[Data for locating visible targets]
▽
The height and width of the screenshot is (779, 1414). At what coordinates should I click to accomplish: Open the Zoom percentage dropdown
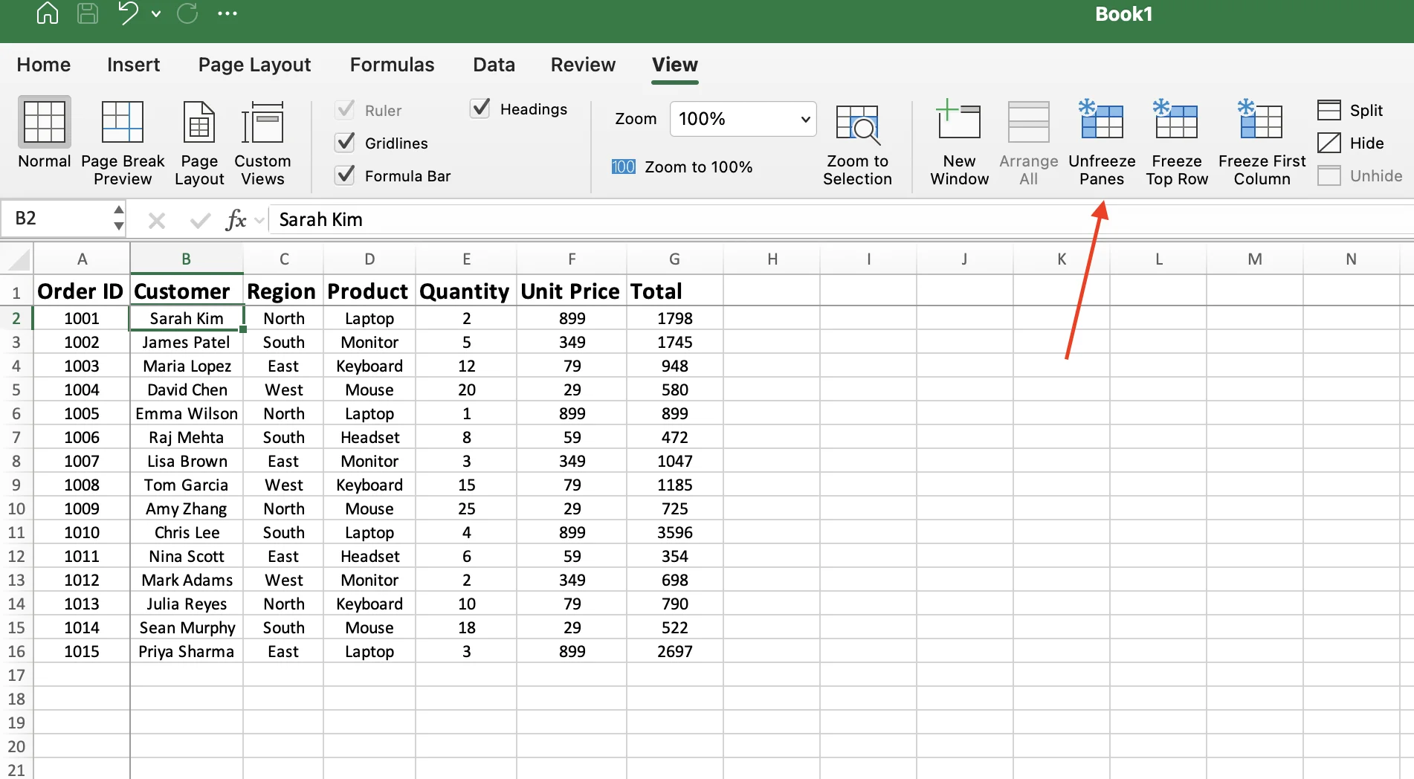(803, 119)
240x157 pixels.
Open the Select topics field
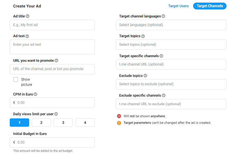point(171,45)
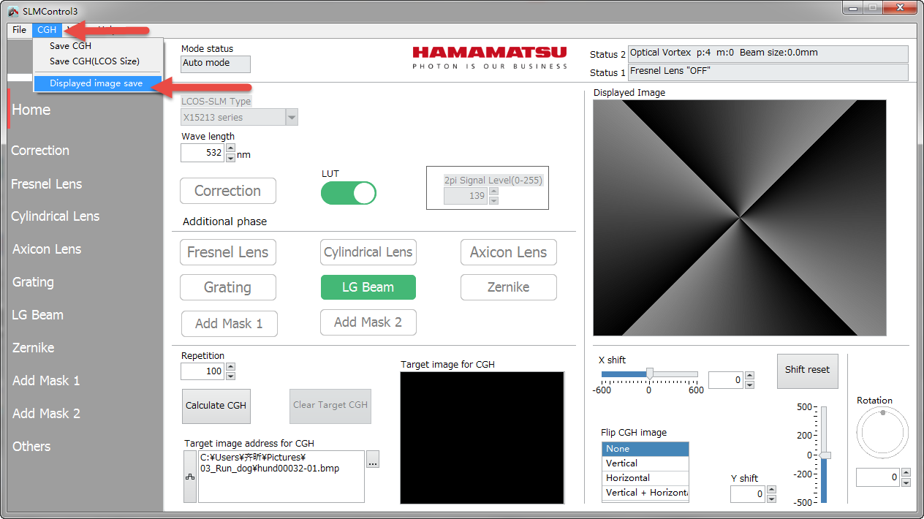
△
◆ WORK TO COMPLETE
Recast the material above as a JSON list of strings with one string per line, skipping blank lines and leaving out the pictures.

◆ SOLUTION FOR THIS TASK
[
  "The height and width of the screenshot is (779, 1414). At what coordinates should I click to accomplish: Open the Zoom percentage dropdown",
  "(803, 119)",
  "240x157 pixels.",
  "Open the Select topics field",
  "point(171,45)"
]